DistilBERT Fine-Tuned on Goodreads Reviews for Genre Classification

Model Details

Model Name: distilbert-goodreads-genres

Base Model: DistilBERT (distilbert-base-cased)

Task: Multi-class Text Classification

Number of Classes: 8 genres

Language: English

Architecture: Transformer-based (DistilBERT)

Parameters: Approximately 66 million

Model Size: 260 MB (fp32)

Maximum Sequence Length: 512 tokens

Framework: PyTorch with Hugging Face Transformers

Training Platform: Kaggle Notebooks with GPU (Tesla T4)

Date Trained: 2024


Intended Use

This model is designed to classify English-language book reviews into one of eight predefined genres. It is intended for:

  • Automated genre prediction for book reviews
  • Content organization and categorization systems
  • Research on literary genre characteristics
  • Educational purposes in NLP and machine learning

Supported Genres

The model classifies reviews into these eight genres:

  1. Poetry
  2. Children
  3. Mystery
  4. Romance
  5. Science Fiction
  6. Fantasy
  7. Horror
  8. Historical Fiction

Model Performance

The model was evaluated on a test set of 1,600 reviews (200 per genre):

Metric Score
Accuracy 89.44%
F1 Score (Weighted) 89.43%
Evaluation Loss 0.3284

Dataset: UCSD Goodreads Reviews Dataset

Training Data: 6,400 reviews (800 per genre)

Test Data: 1,600 reviews (200 per genre)


How to Use

Quick Start with Pipeline

from transformers import pipeline

classifier = pipeline("text-classification", model="srajam696/distilbert-goodreads-genres")

review = "This book was absolutely captivating from start to finish. The mystery kept me guessing until the very end."
result = classifier(review)
print(result)
# Output: [{'label': 'LABEL_2', 'score': 0.9876}]

Using Model and Tokenizer Directly

from transformers import DistilBertTokenizerFast, DistilBertForSequenceClassification
import torch

model_name = "srajam696/distilbert-goodreads-genres"
tokenizer = DistilBertTokenizerFast.from_pretrained(model_name)
model = DistilBertForSequenceClassification.from_pretrained(model_name)

# Genre mapping
genres = {
    0: "Poetry",
    1: "Children",
    2: "Mystery",
    3: "Romance",
    4: "Science Fiction",
    5: "Fantasy",
    6: "Horror",
    7: "Historical Fiction"
}

review = "A truly magical world filled with wonder and adventure."
inputs = tokenizer(
    review, 
    truncation=True, 
    padding=True, 
    max_length=512, 
    return_tensors="pt"
)

with torch.no_grad():
    outputs = model(**inputs)
    logits = outputs.logits
    predicted_id = logits.argmax(-1).item()
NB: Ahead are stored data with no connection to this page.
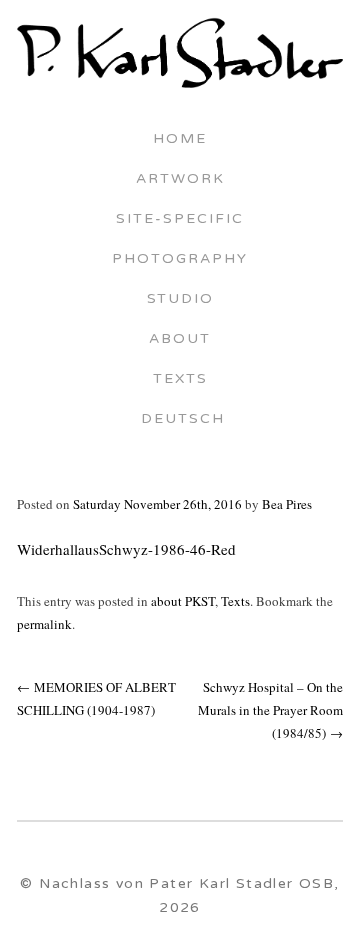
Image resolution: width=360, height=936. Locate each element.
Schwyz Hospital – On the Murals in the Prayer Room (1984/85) (270, 710)
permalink (44, 624)
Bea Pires (287, 504)
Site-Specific (180, 220)
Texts (180, 380)
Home (180, 140)
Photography (180, 260)
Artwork (180, 180)
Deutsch (180, 420)
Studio (180, 300)
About (180, 340)
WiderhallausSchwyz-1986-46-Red (126, 549)
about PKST (183, 601)
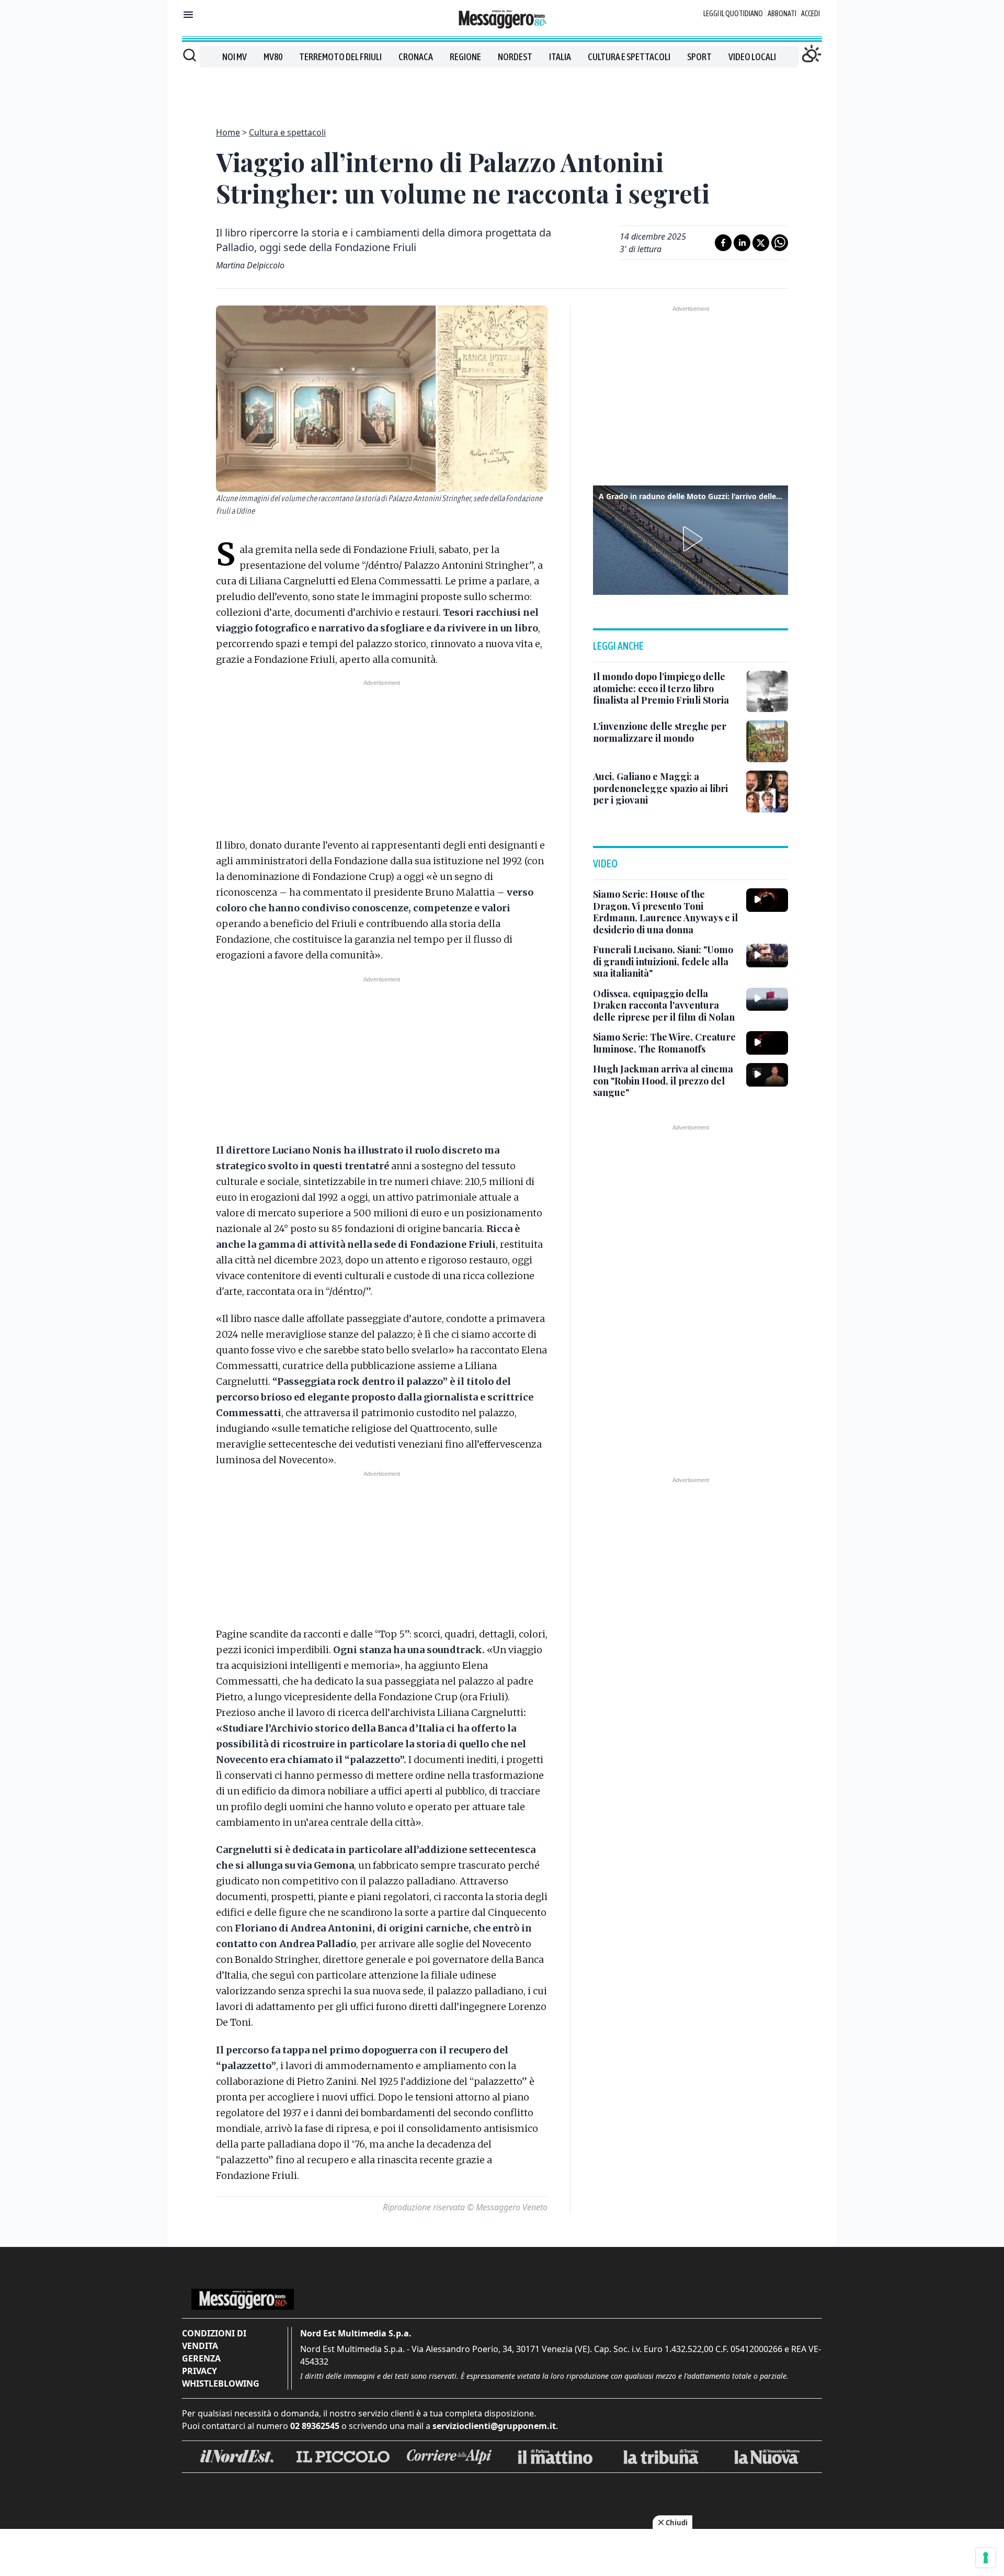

print(f"Predicted Genre: {genres[predicted_id]}")
print(f"Confidence: {torch.softmax(logits, dim=-1).max().item():.4f}")

Batch Processing

reviews = [
    "A mysterious tale that kept me on the edge of my seat.",
    "The perfect love story for a rainy afternoon.",
    "Futuristic technology and mind-bending concepts."
]

inputs = tokenizer(
    reviews, 
    truncation=True, 
    padding=True, 
    max_length=512, 
    return_tensors="pt"
)

with torch.no_grad():
    outputs = model(**inputs)
    predictions = outputs.logits.argmax(-1)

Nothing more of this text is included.